Thank you, baby jesus

for the community free of minorities

and forward thinking

for the streets free of gang violence

for the jehovah's witness even

and the evangelists

thank you for putting the shame on

all those unwed and/or single mothers,

those people with the weak-minded mental illnesses

and the ghastly homosexuals

in general, just thank you so much

for putting a clamp down

on all the SEX stuff

I didn't know what my period was

until I got it one day in gym

that kinda sucked

but thank you

and maybe while you were hiding

all the dildos and other adult fun

you could have taught the old people

not to stick their fingers and whatnot

in the young people

that would have been nice
but oh well

maybe that's why Joe's uncle

is also his dad

I never met anyone conceived from incest before


thank you, baby jesus

and thank you for teaching the parents to beat their children

spare the rod, spoil the child!

Susie never would have developed that limp otherwise

it's only about fifty feet from the bar to the motel anyway

I know.
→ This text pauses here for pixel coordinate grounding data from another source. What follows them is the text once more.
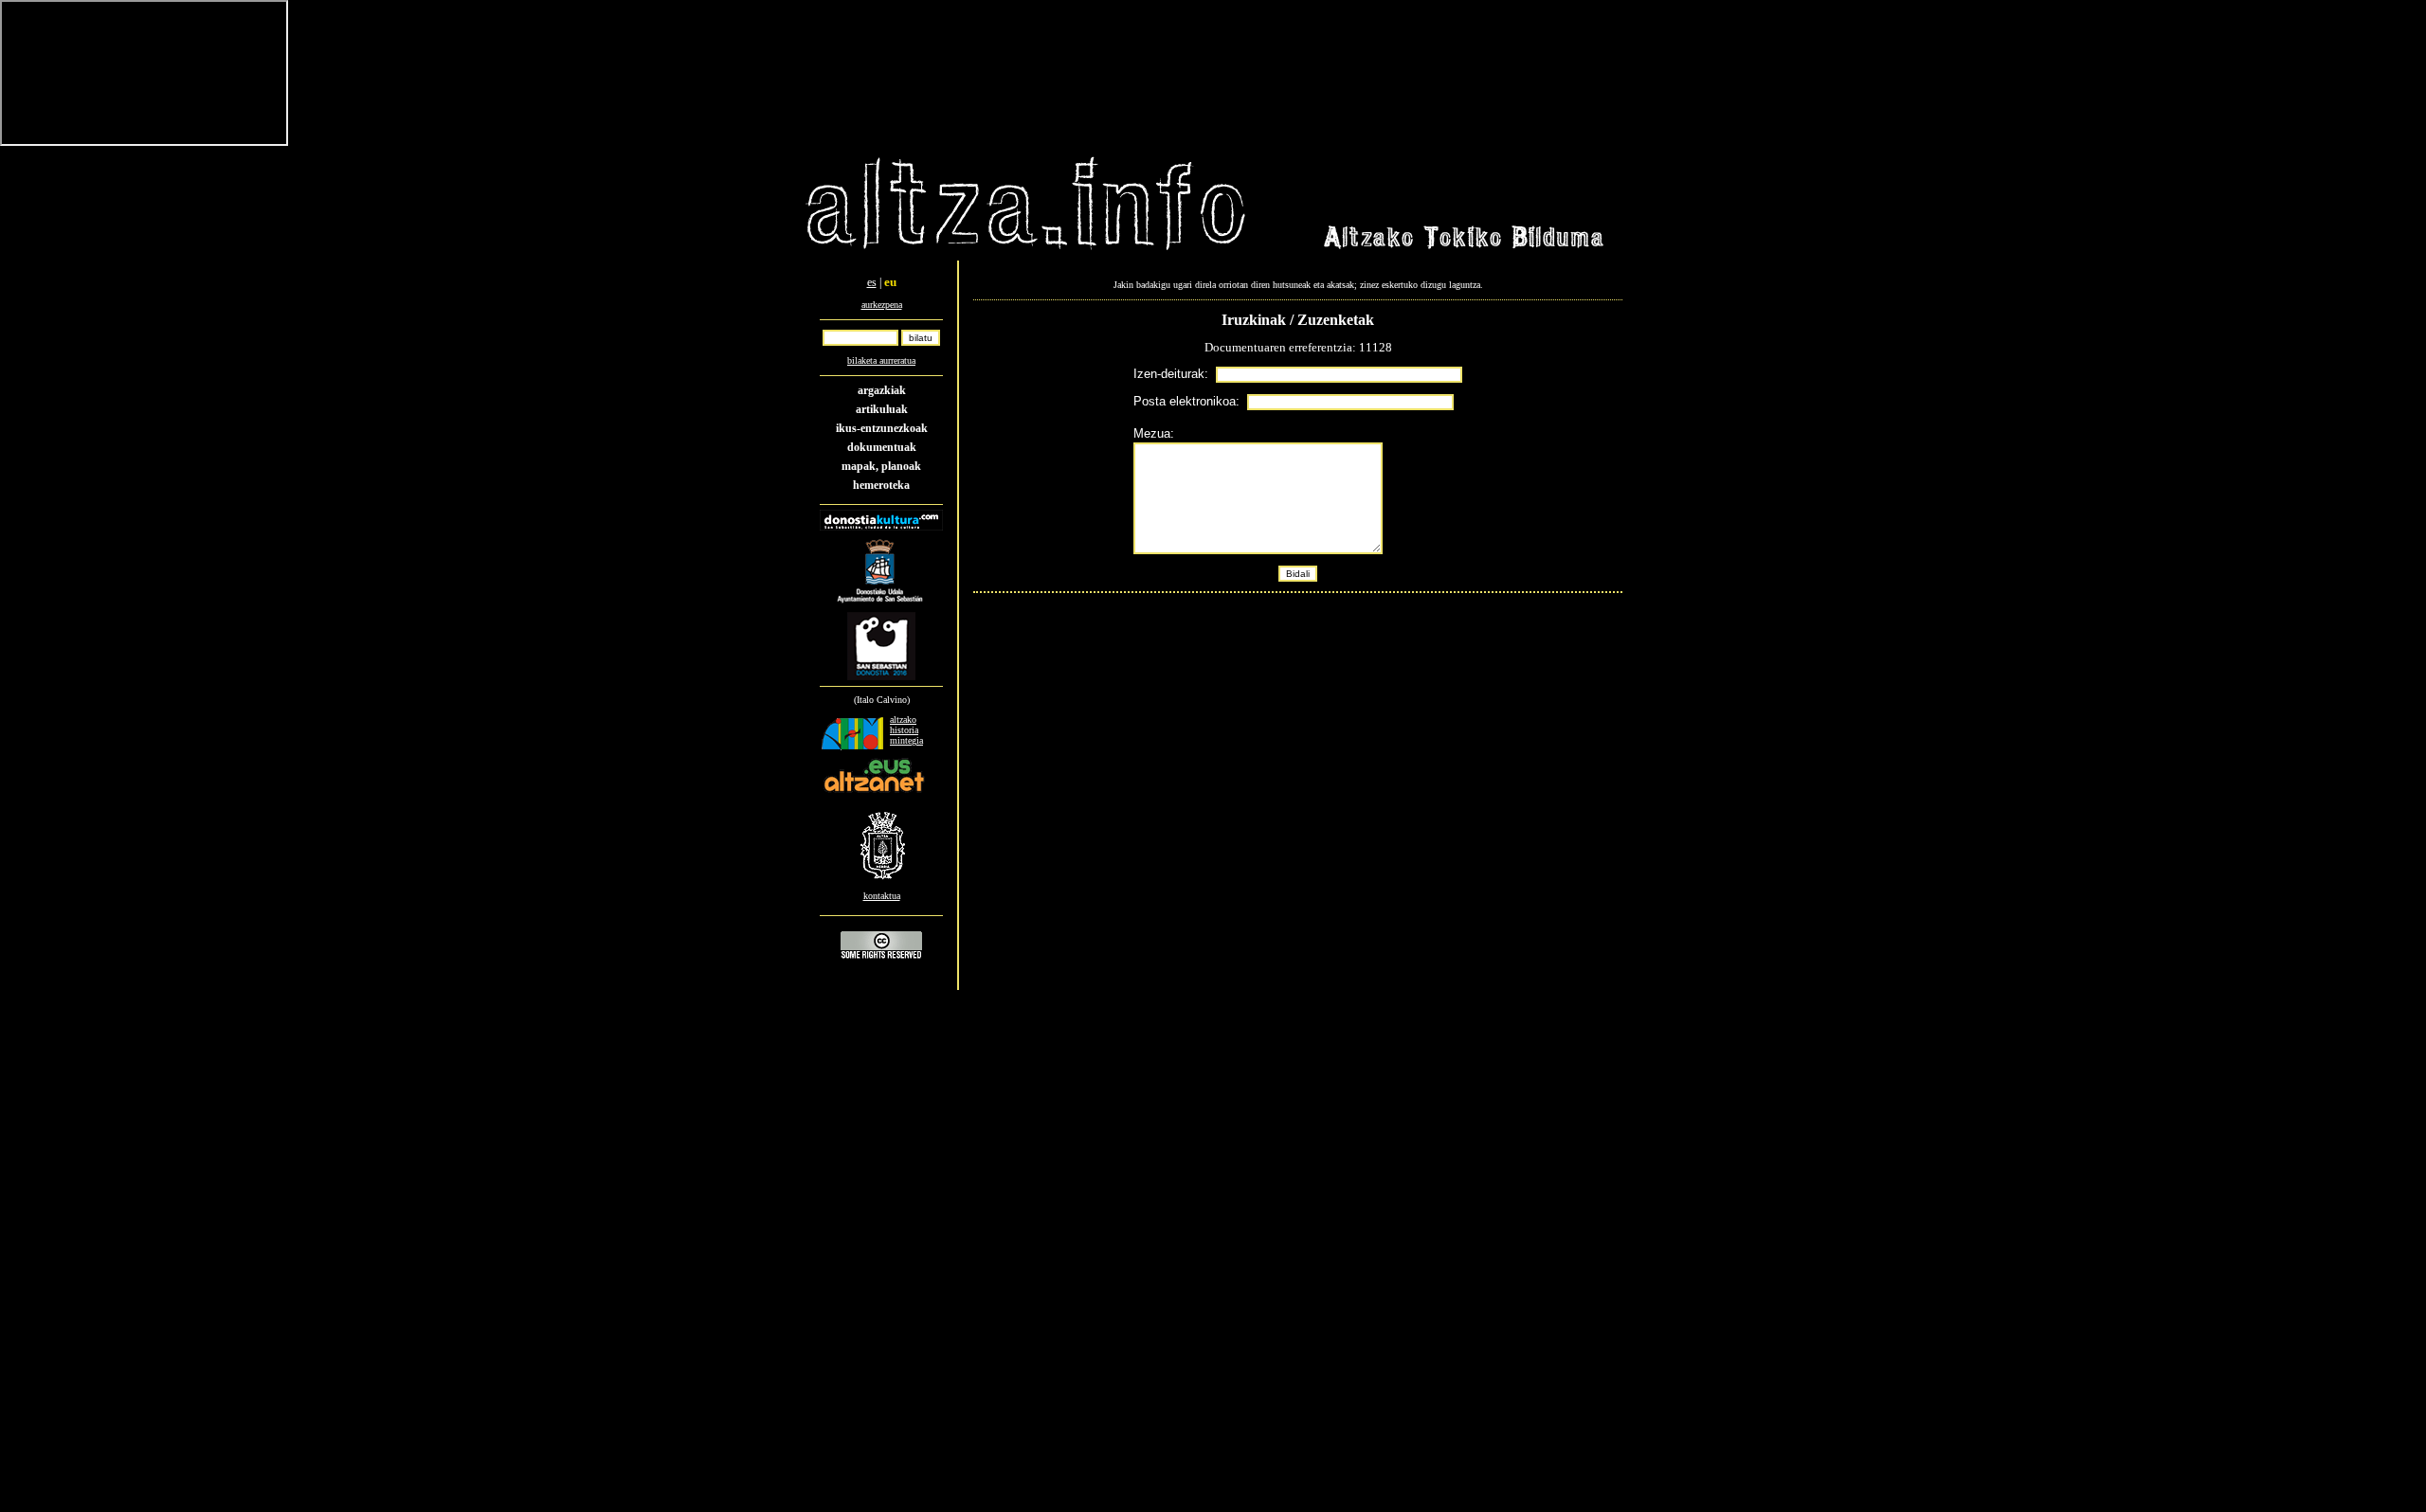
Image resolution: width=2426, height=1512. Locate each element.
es (872, 282)
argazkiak (882, 390)
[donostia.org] (881, 606)
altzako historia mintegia (906, 730)
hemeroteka (881, 485)
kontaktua (881, 896)
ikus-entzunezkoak (882, 428)
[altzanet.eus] (873, 792)
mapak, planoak (881, 466)
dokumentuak (881, 447)
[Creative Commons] (881, 958)
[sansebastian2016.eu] (882, 680)
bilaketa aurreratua (881, 360)
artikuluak (882, 409)
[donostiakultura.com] (881, 527)
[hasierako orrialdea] (1027, 252)
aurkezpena (881, 304)
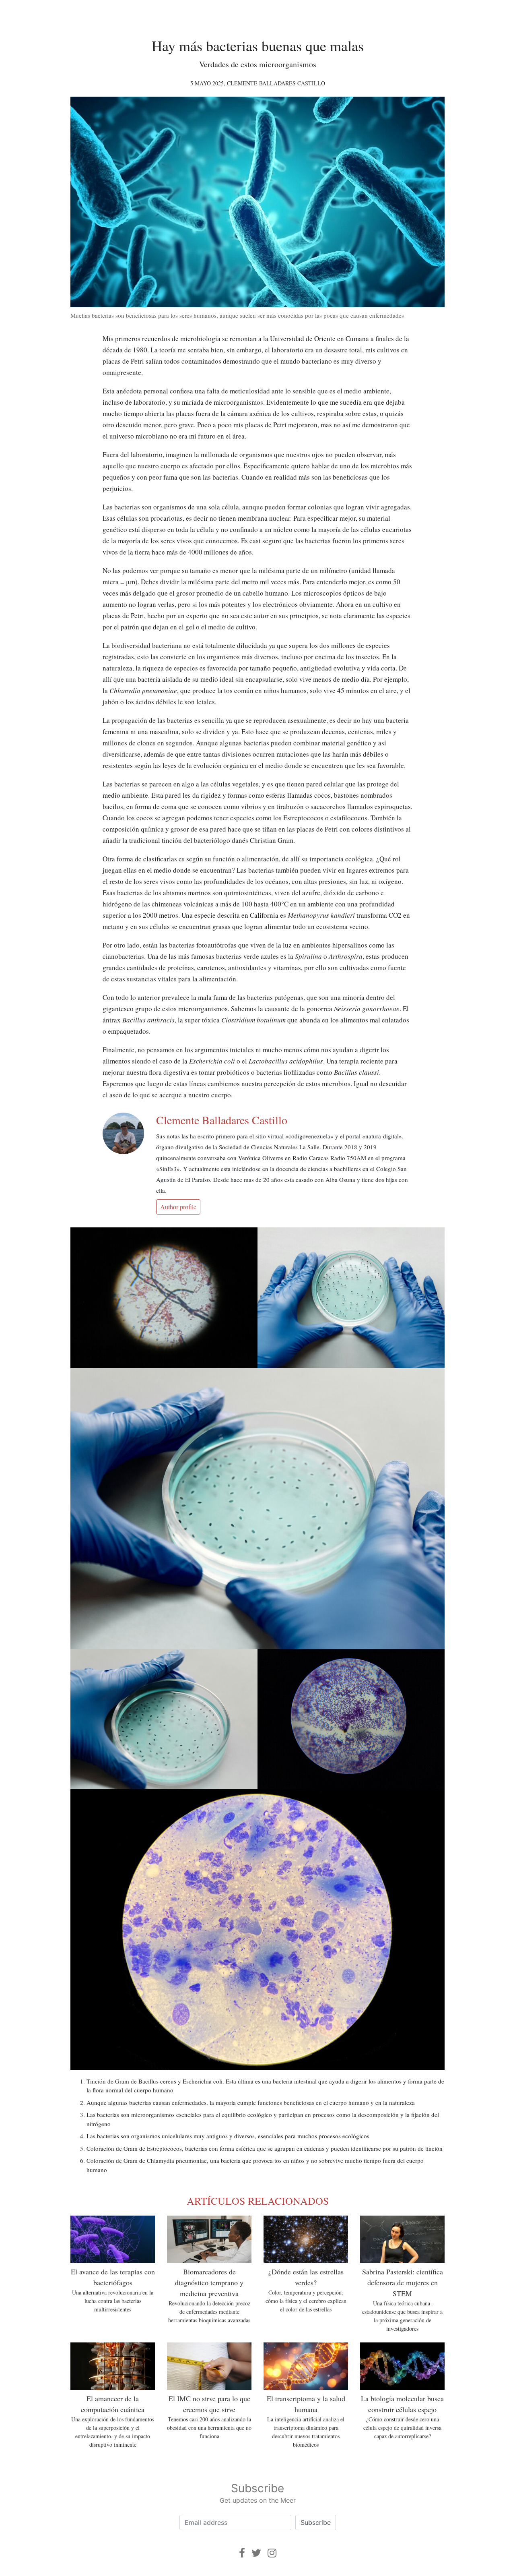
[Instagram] (272, 2553)
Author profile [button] (178, 1206)
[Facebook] (242, 2553)
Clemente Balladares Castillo (276, 83)
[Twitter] (256, 2553)
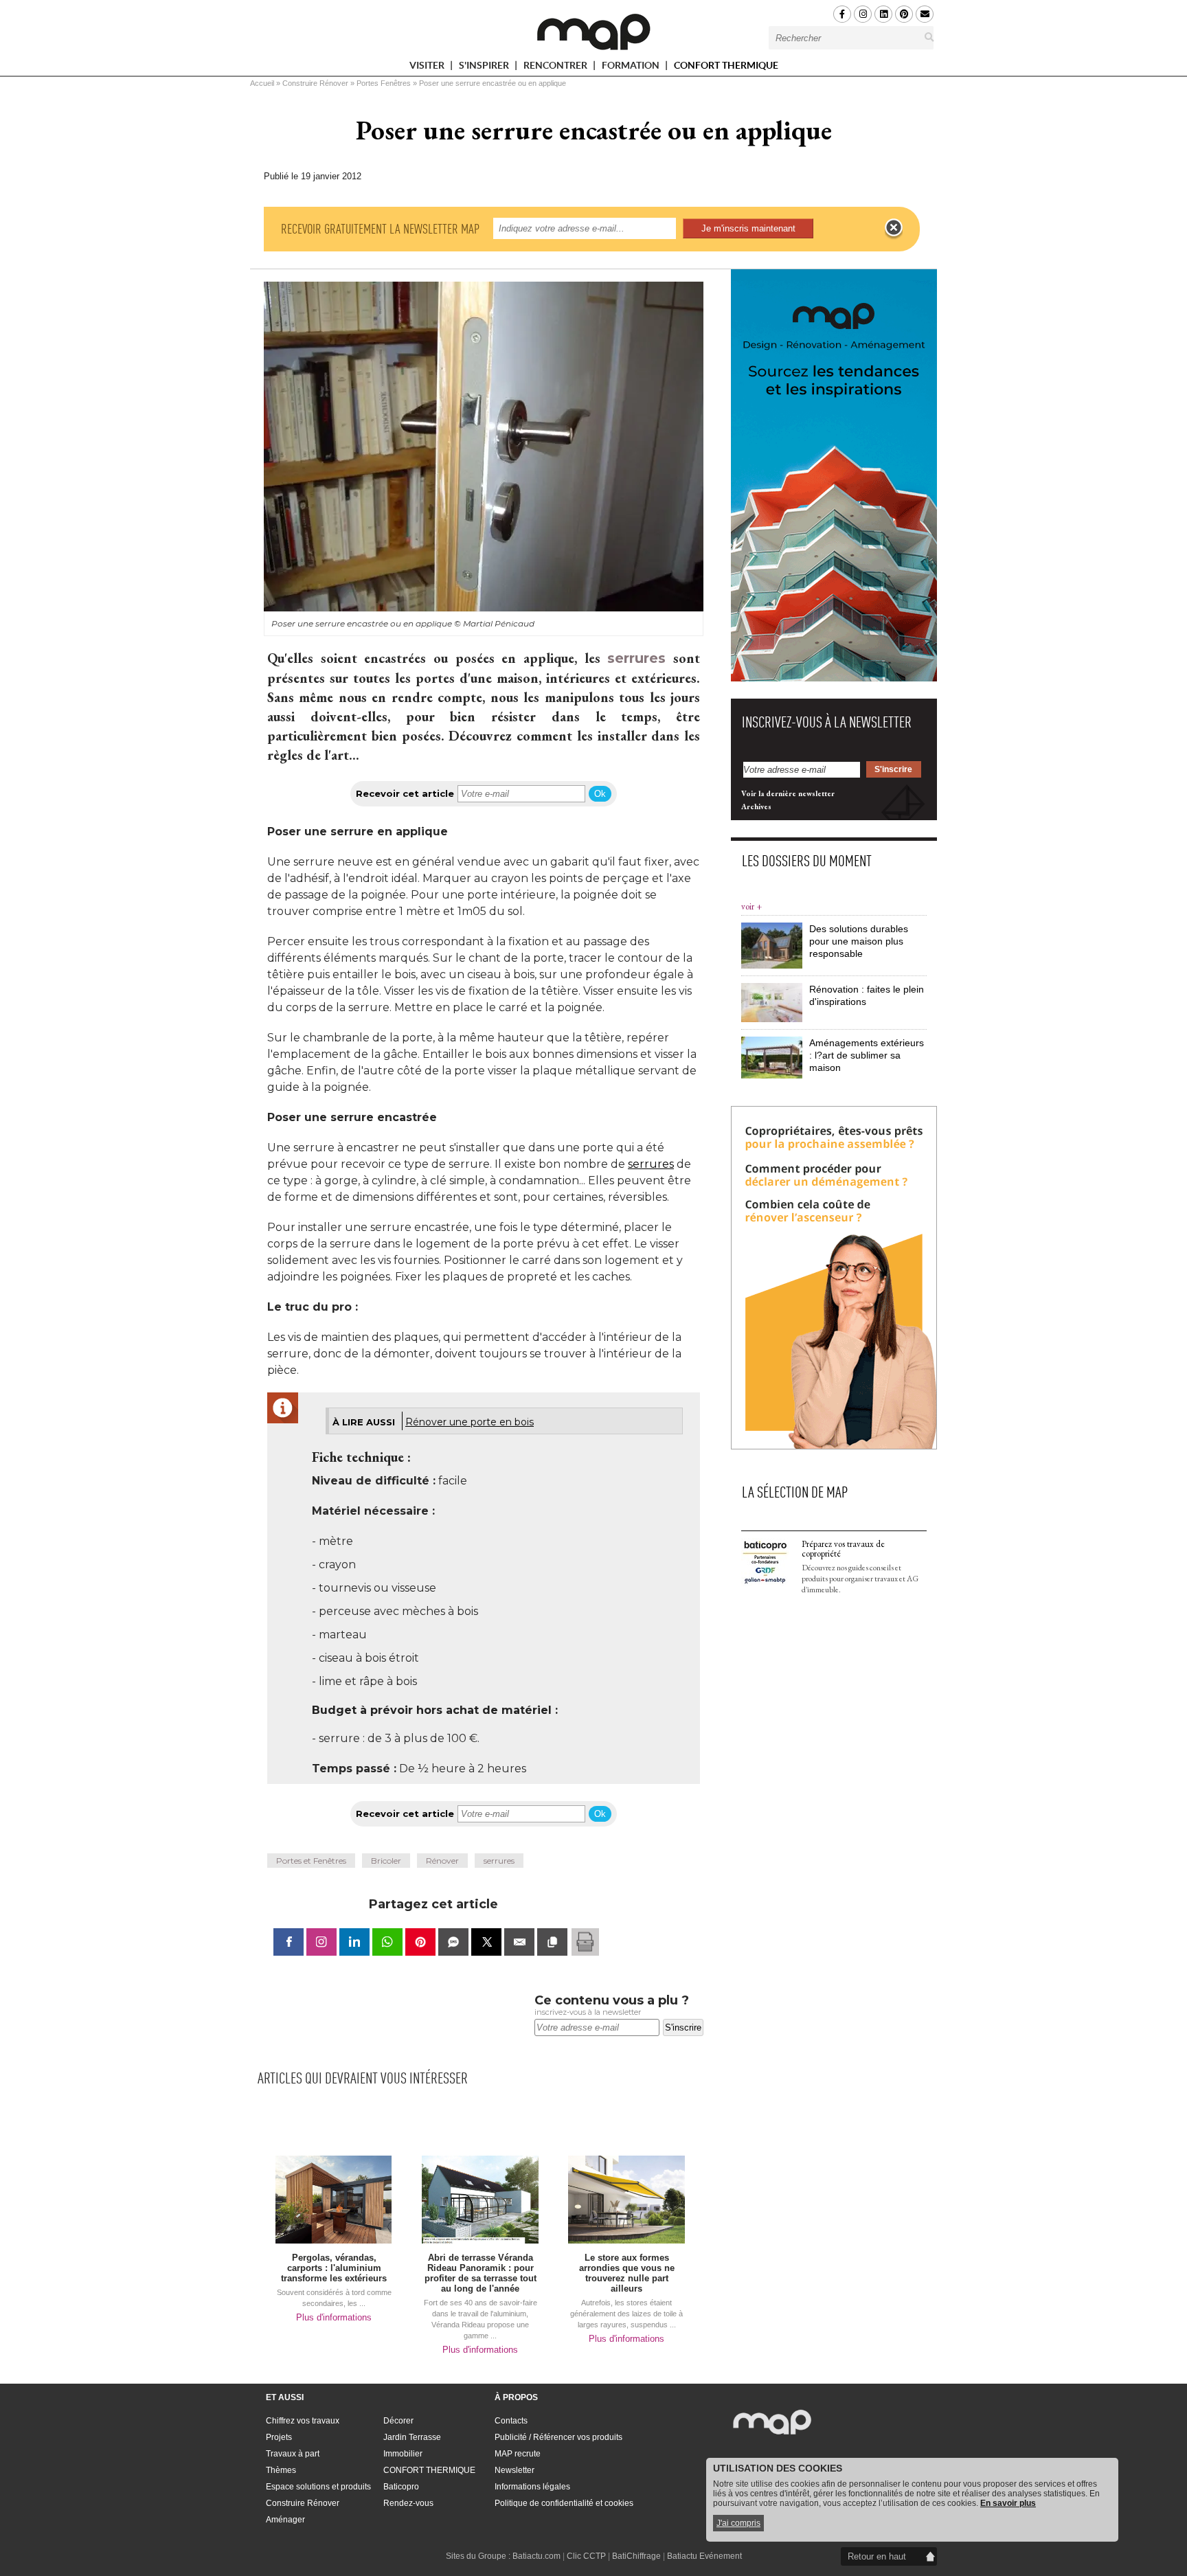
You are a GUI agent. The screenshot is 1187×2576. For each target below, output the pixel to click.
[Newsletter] (925, 14)
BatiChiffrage (636, 2556)
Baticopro (401, 2487)
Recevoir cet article (405, 793)
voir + (751, 906)
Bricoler (386, 1860)
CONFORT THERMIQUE (726, 65)
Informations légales (532, 2487)
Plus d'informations (334, 2317)
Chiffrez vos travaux (302, 2421)
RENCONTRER (556, 68)
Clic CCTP (586, 2556)
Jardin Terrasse (412, 2437)
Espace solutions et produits (318, 2487)
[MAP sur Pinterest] (904, 14)
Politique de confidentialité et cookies (564, 2503)
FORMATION (632, 68)
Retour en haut (877, 2556)
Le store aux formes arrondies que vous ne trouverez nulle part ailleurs (627, 2273)
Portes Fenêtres (384, 83)
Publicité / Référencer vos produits (558, 2437)
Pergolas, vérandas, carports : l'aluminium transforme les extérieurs (334, 2267)
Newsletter (514, 2470)
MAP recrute (518, 2454)
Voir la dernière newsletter (788, 793)
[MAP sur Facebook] (842, 14)
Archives (756, 806)
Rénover (442, 1860)
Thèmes (281, 2470)
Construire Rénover (315, 83)
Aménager (285, 2519)
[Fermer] (894, 228)
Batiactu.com (536, 2556)
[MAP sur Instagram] (863, 14)
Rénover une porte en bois (469, 1422)
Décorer (398, 2421)
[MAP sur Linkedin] (883, 14)
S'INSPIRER (485, 68)
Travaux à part (292, 2454)
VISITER (427, 68)
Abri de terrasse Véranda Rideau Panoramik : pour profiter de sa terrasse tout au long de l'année (480, 2273)
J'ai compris (738, 2523)
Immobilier (402, 2454)
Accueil (262, 83)
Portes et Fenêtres (311, 1860)
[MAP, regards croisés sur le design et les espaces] (593, 31)
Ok (600, 794)
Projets (279, 2437)
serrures (636, 658)
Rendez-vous (408, 2503)
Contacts (511, 2421)
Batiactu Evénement (704, 2556)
I know

some people want to give all the credit to Satan


the Devil


he's busy with wars


and shit

he wants the glory of all those big fatality numbers

you.. you are oh so patient

killing them softly and gently

with shitty lives contrived of stifling rules...

call it morality!

Shame, shame

the bent and twisted

call it love


I want you to have all the credit

saving us all from the fires of hell

I can pray to you for forgiveness

I can pray to you for the Friday night football game

we can all join hands and pray pray pray

then sing the star spangled banner

oh, thank you, baby jesus

for making me an American

thank you for making us better

than every other nation in the world

so what if we drop in rankings

in education

economic freedom

global competitiveness

and innovation

we are responsible for FACEBOOK

Honey Boo Boo

and taco shells made out of Doritos!

this is all thanks to you, baby jesus

taking the time to give us all some


(that's what the reverend said)

personality suppression to the point of psychosis!

Tea Parties – Yay!

I have more rights to my guns

than my own body!!

sweet baby jesus

thank you for

Women that know their place

in dresses

in kitchens

in the delivery room

children, children, children

let's have more babies, baby jesus!

Every last one of them precious

until they learn to breathe

in the polluted

but free as all fuck

liberty-laced air




  1. This is so powerful Michele! The images, emotions, tastes, smells, are "spot on"! Absolutely loved it.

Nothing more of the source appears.